Parental responsibility, or why the hell don’t they have welfare services in Uganda
A 3-year old arrives at the hospital, unconscious and convulsing nonstop. He is suffering from AIDS, severe malnutrition, and meningitis (because one illness wasn’t enough). After a thorough history from the mother, we understand that she didn’t take him for treatment or follow-up in an HIV clinic (although the treatment there is provided for free), since she: didn’t know he was sick / lost the notebook / got beaten and chased from the clinic. Needless to say that she herself is on treatment. Grace, the nurse in charge, firmly claims that the mother had separated from her husband and would rather have the kid die so she can find a new man. We start examinations and treatment and give the child a special milk formula for malnourished children, through a nasogastric tube. Since there is not enough staff, the practice is that the parents are responsible for giving the formula to their children. The next day we start suspecting that the mother is drinking the milk herself instead of giving it to the kid. We request that the child be moved closer to the nurse station for supervision. Nurse Grace fiercely refuses. The kid is “dirty”, she claims. After consulting various doctors both in Uganda and Israel, physically threatening the lab and running down to a private pharmacy to buy medications that are missing in the hospital – we get results for half the tests we need, and the child is getting about half the medications he should. Despite all efforts, he continues to deteriorate and dies two days later.
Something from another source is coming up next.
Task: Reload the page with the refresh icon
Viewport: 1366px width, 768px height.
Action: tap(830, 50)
An optimistic note and an Italian strike
Pediatric ward, the only ward in the hospital that is run like a tight ship by the firm nurse in charge, Iron-Woman Grace. It’s true, she always (always) argues with everything we ask for (or just ignores it), she insists on giving antibiotics to every child who dares to cough a single time, and at every opportunity demands we buy her a chicken… But in her ward, there is regular follow-up on the patients, the medication stock is always full, and the children are getting (almost) all the medications prescribed. When we insist enough and show her proof, she is willing to listen and change habits and protocols. As the queen of preventative medicine, she makes sure every kid is fully vaccinated and doesn’t forget to give everyone a de-worming ‘sweet’. Between patients she gives health talks to the mothers and teaches them how to maintain hygiene and prevent diseases.
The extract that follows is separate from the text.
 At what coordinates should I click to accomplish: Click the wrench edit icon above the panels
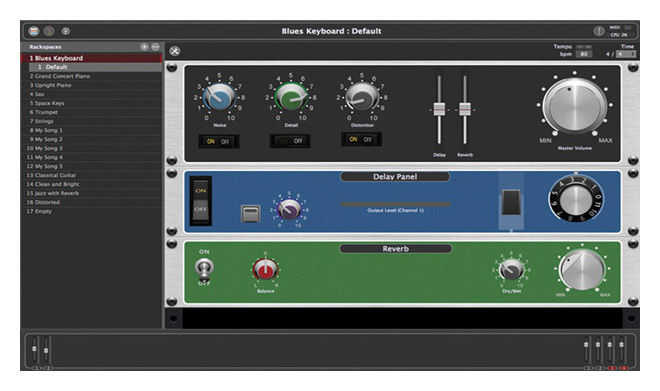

This week Grace is furious. The medical superintendent refuses to transfer an irresponsible nurse who doesn’t show up for duty, doesn’t give medications, and according to Grace also breaks doors in her spare time… This will not pass quietly with Grace. She declares an Italian strike and announces she is starting to work only night-shifts from now on. Two days later the medical superintendent caves in, and the deviant nurse is transferred from the ward. The code red is called off and Pediatric ward is back to business as usual.
It’s raining birds
We’re off to see the source of the Nile river in Jinja (where it starts from lake Victoria). We take a boat ride on a newly created lake that was formed after the construction of a large new dam. During the ride we are showered with beautiful birds. Hawks, hummingbirds, ducks, kingfishers, herons and storks. Next we decide to walk through a thick jungle-forest next to Jinja, were see a wide variety of wailing monkeys, and are attacked by a swarm of biting ants. We visit some Chinese and Indian restaurants and are reminded of what food other than ‘matoke’ (a unsweet cooked banana mash – the local’s favorite food) taste like.